Emily Lawford, commissioning editor: How would you distinguish assisted dying from something else the Bible’s against, like adultery? Why is your faith more relevant in one?

Rowan: I’m speaking about the way in which I approach moral decision making, whether it’s in terms of sexual ethics or in terms of end-of-life care. And I come to that with a set of convictions about actually, what the image of God in humanity entails; what human fidelity and difficult circumstances entail; and that’s something which applies, perhaps in both contexts. So that’s certainly where I’m starting. 

But I think what I’m trying to say is that I am seeking to find some arguments that might persuade those who don’t share that faith to share my hesitation about this. If they don’t, they don’t. 

I’m also interested in exactly where, and how, shifts in opinion around this happen. I think in the last decade, we’ve probably seen a very significant groundswell of support in the general public, and a bit of a shift in some, but not all, bits of the medical profession. 

We haven’t really talked about the attitudes of the medical profession, which seem to me quite complicated and quite diverse on this because there are issues about the patient’s trust in the medical profession here, which are not trivial. I remember reading about a case of someone who had relocated from the Netherlands to England because of the experience of being pressurised in hospital, not literally pressurised, but repeatedly asked, day after day, “are you sure you don’t want to end your life?”

Brenda: Exactly the same problem arises with Do Not Resuscitate notices. You know that in this country, people, patients and families are repeatedly asked by the medical staff about whether there should or should not be such a sign, which is morally just as difficult I think.

Rowan: I wonder, because if we’re defining the process as one in which you initiate a procedure whose primary purpose is accelerating death, which I take to be what assisted dying entails, rather than continuing an existing process whose continuation is likely to result in death. I think there is a moral difference.

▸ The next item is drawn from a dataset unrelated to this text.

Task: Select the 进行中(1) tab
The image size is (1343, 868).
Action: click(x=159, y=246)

Brenda: Basically, not bringing people back to life. 

Rowan: Yes. 

Emily: What about cases involving dementia?

Brenda: Well, I think the question of timing is pretty crucial to making any system work. I think the person has to stay with mental capacity until the time when the assistance is given, so that they can always change their mind up till that time. I know that there are other people who take a different view and believe that it ought to be possible to have advanced directives (living wills) authorising this as well as the refusal of treatment. I would not want that to apply to somebody who didn’t, at that moment, have the capacity to change their mind.

Alan: Just to go back to where this began, the Tony Nicklinson case. Brenda, do you think that it would have been wrong for the Supreme Court to effectively change the law with something as far-reaching as this?

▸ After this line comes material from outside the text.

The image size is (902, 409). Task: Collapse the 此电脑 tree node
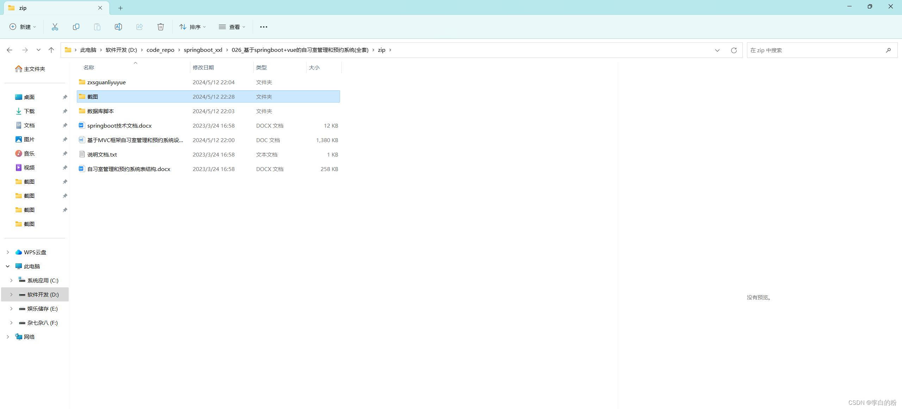click(8, 266)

Brenda: Well, the Supreme Court would not have been changing the law. The model that we have, unlike just about everywhere else that has a constitutional Bill of Rights, is that if something is contained in an Act of the UK Parliament, the courts cannot strike it down as invalid. 

All they can do is say that, in our view, this is incompatible with the rights set out in the European Convention, and then leave it to parliament to decide whether they’re going to do anything about it, which is a very good model, it seems to me. It’s leaving the eventual decision to parliament, but it is enabling the courts to look at the arguments and present parliament with a dilemma: do they or don’t they do something about it? And of course, if they don’t do something about it, there would, in certain circumstances, be a risk that the UK will be found to be in breach of the European Convention in the European Court of Human Rights in Strasbourg, but not if something was within what we call the margin of appreciation. 

There’s quite a debate going on, in legal circles, at least, about whether, if something is within the margin of appreciation—which Strasbourg would leave to each member state, because there isn’t a sufficient European consensus on the matter at present—the courts or only parliament is entitled to say that it’s incompatible.  

This transcript has been edited for length and clarity.